I've read other studies where
"experts" underperformed non-experts.
Most important: When predicting the future,
"experts", non-experts, and even village idiots, rarely do better than
flipping a coin!
In 2007, Armstrong and Kesten C. Green of
the Ehrenberg-Bass Institute at the University of South Australia conducted a
“forecasting audit” of the IPCC Fourth Assessment Report (Green and
Armstrong, 2007).
Those forecasting procedures described in
sufficient detail to be evaluated violated 72 forecasting principles.
For example, Green and Armstrong found the
IPCC violated “Principle 1.3: Make sure forecasts are independent of politics.”
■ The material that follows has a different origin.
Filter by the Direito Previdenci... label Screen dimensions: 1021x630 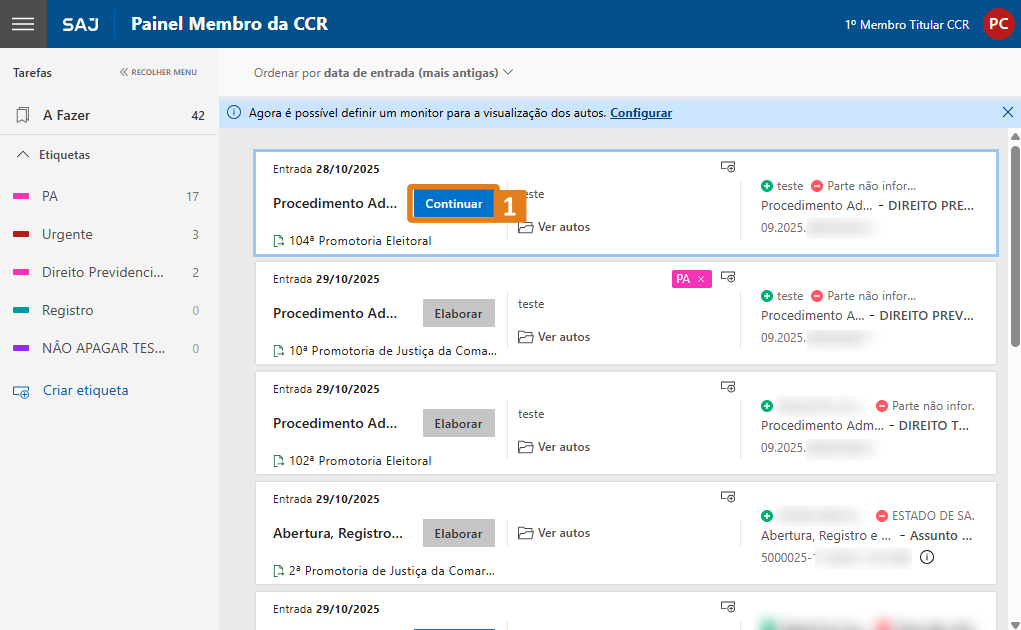tap(102, 272)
Green and Armstrong stated:
“the
IPCC process is directed by non-scientists who have policy objectives and who
believe that anthropogenic (manmade) global warming is real and dangerous.”
They concluded:
"The
forecasts in the (IPCC) Report were not the outcome of scientific procedures.
In
effect, they were the opinions of scientists transformed by mathematics and
obscured by complex writing.
Research
on forecasting has shown that experts’ predictions are not useful in situations
involving uncertainty and complexity.
We
have been unable to identify any scientific forecasts of global warming.
Claims
that the Earth will get warmer have no more credence than saying that it will
get colder. "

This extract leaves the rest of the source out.